## CONSIGNES
A. Recopiez du texte sur la rentrée tout le passage allant de « Mario Dumont et » jusqu'à « sera toujours apprendre. ».
B. Répondez, à partir du texte sur la rentrée, aux questions suivantes :
(i) Quelle saison les Canadiens de Montréal fêteront-ils cette année ?
(ii) En quelle année Rémi termine-t-il ?
(iii) De quoi l'école a-t-elle besoin, selon l'ADQ ?

## TEXTE
____

La rentrée des rentrées!
Pour une rentrée, c’en est toute une! Les ouragans. Les élections fédérales qu’on nous avait pourtant annoncées à date fixe. Mario Dumont qui a trouvé la cause des émeutes dans les quartiers défavorisés: la faute à l’école! La télévision sur l’Internet. Les Canadiens de Montréal qui fêteront cette année leur centième saison. Et puis l’automne qui «rentre» un peu trop tôt à mon goût… Ça rougit déjà dans les Laurentides.
De toutes ces rentrées, c’est celle de l’école qui me préoccupe le plus. Je me réveille cette année avec trois enfants à l’Académie Lafontaine. Mon beau-fils Rémi termine en cinquième secondaire. Ma filleule Gabrielle entame la troisième. La plus jeune, Florence, arrive en première année. Trois enfants dans une école privée, alors que Virginie se déroule dans une école publique du Centre-sud de Montréal. Une contradiction qui m’interpelle, comme disent les gourous de la croissance personnelle.
Mario Dumont et Sébastien Proulx me confortent dans l’idée que je ne suis pas la seule mêlée en la matière. La violence serait une conséquence de l’échec de notre système scolaire? Mario et Sébastien seraient-ils à court de slogans pour influencer les sondages?
L’école a besoin de changement, clame l’ADQ. J’ai plutôt l’impression que c’est le contraire. L’école n’en finit plus de changer. En fait, elle change dans les formes, parce que sur le fond, elle ne peut pas changer beaucoup. Apprendre sera toujours apprendre.

____

## DONNÉES FOURNIES
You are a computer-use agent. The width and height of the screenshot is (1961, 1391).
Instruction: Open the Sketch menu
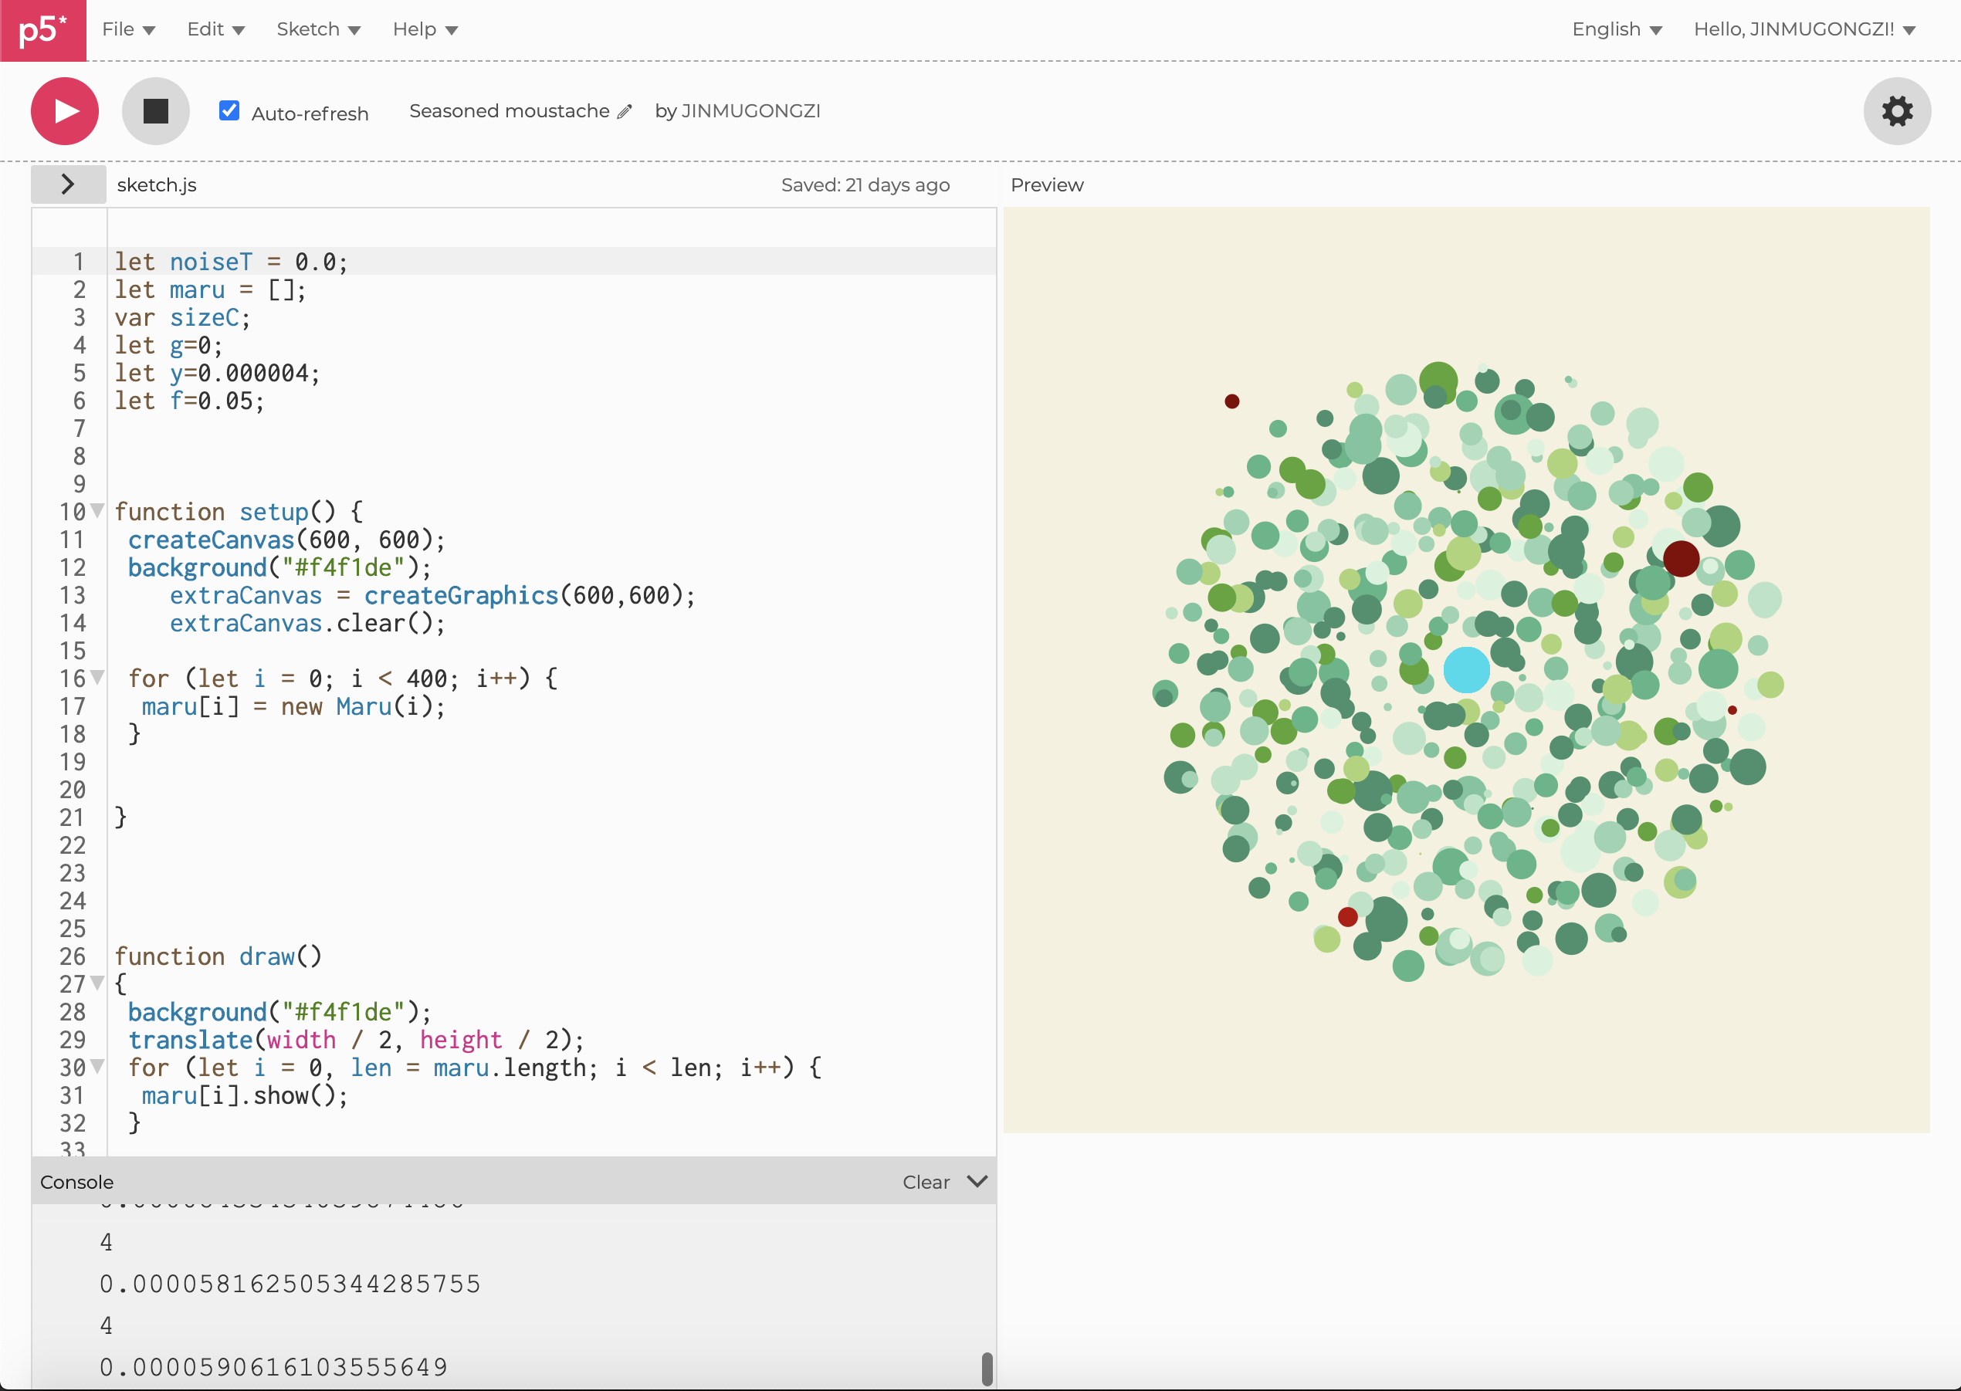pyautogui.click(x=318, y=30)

____

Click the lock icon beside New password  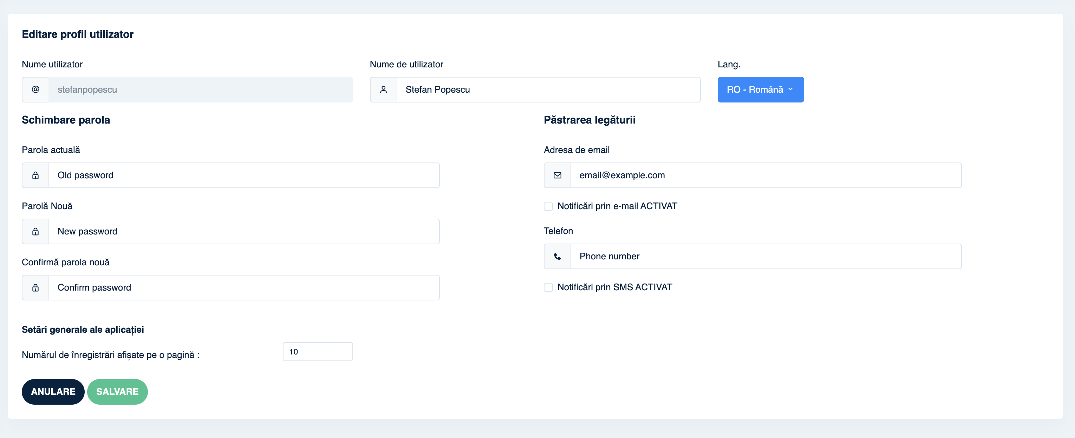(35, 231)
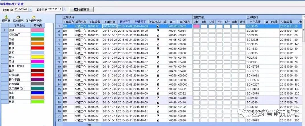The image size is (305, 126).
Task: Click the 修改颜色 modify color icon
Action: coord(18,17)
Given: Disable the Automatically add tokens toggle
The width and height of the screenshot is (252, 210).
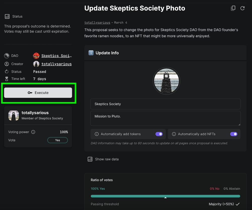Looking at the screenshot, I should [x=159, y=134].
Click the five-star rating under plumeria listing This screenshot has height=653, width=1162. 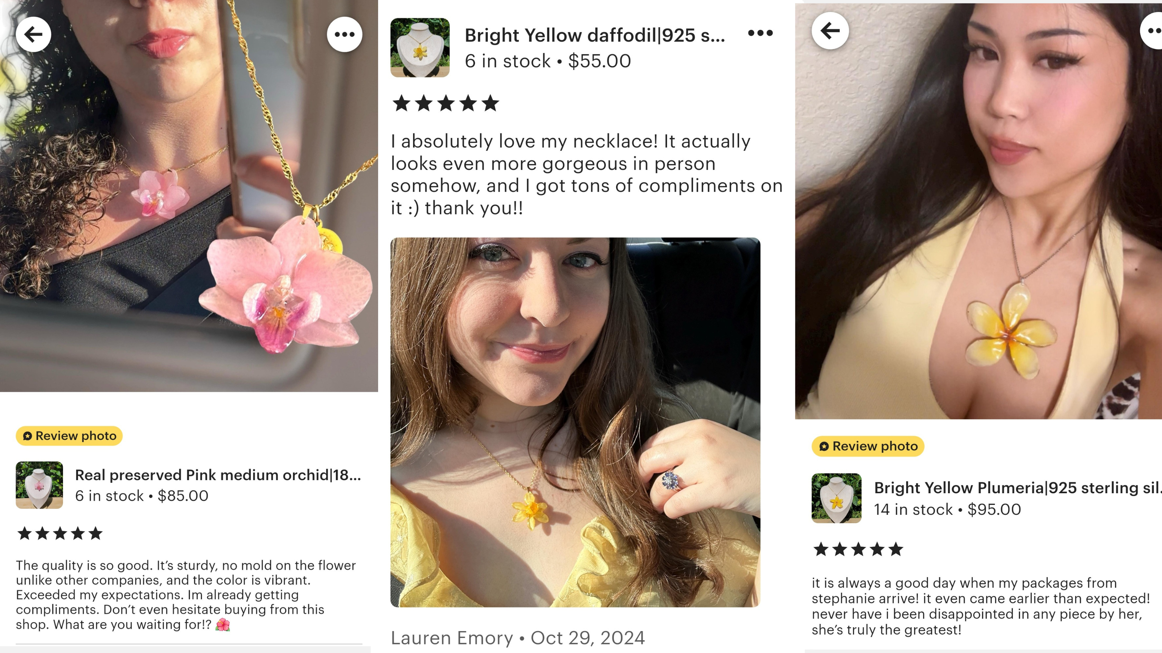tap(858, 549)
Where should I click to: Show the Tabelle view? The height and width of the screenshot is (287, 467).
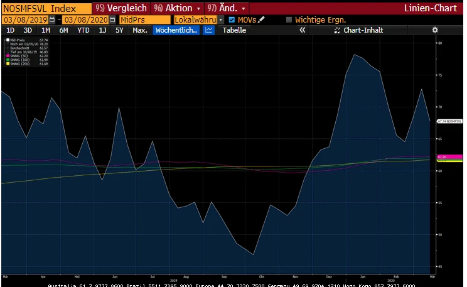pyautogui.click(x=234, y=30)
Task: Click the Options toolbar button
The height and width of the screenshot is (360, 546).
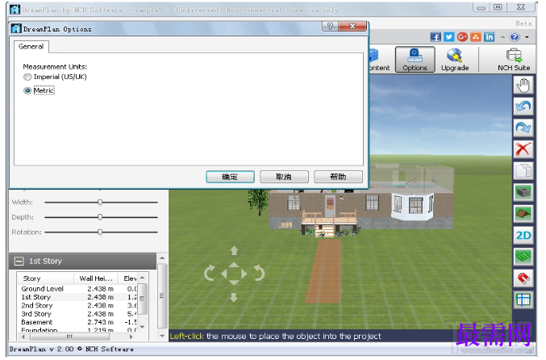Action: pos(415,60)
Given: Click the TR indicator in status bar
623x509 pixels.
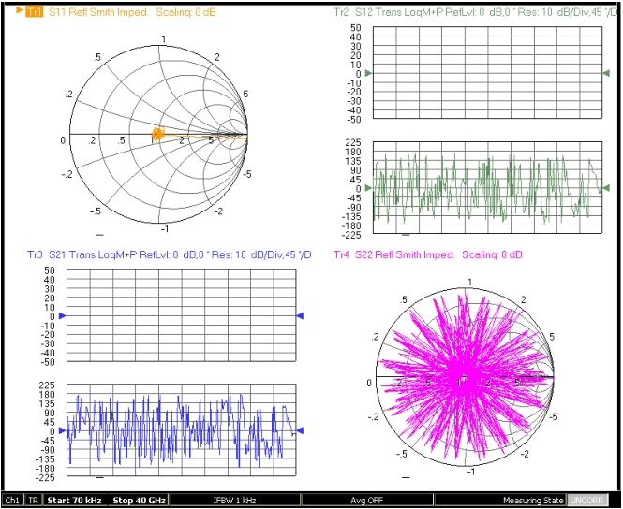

____

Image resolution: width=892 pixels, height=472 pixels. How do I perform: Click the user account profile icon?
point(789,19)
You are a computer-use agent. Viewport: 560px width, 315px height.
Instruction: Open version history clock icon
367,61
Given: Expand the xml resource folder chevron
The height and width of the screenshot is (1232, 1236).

____

## CORRIGÉ
A.
Mario Dumont et Sébastien Proulx me confortent dans l’idée que je ne suis pas la seule mêlée en la matière. La violence serait une conséquence de l’échec de notre système scolaire? Mario et Sébastien seraient-ils à court de slogans pour influencer les sondages?
L’école a besoin de changement, clame l’ADQ. J’ai plutôt l’impression que c’est le contraire. L’école n’en finit plus de changer. En fait, elle change dans les formes, parce que sur le fond, elle ne peut pas changer beaucoup. Apprendre sera toujours apprendre.

B.
(i) Leur centième saison.
(ii) En cinquième secondaire.
(iii) De changement.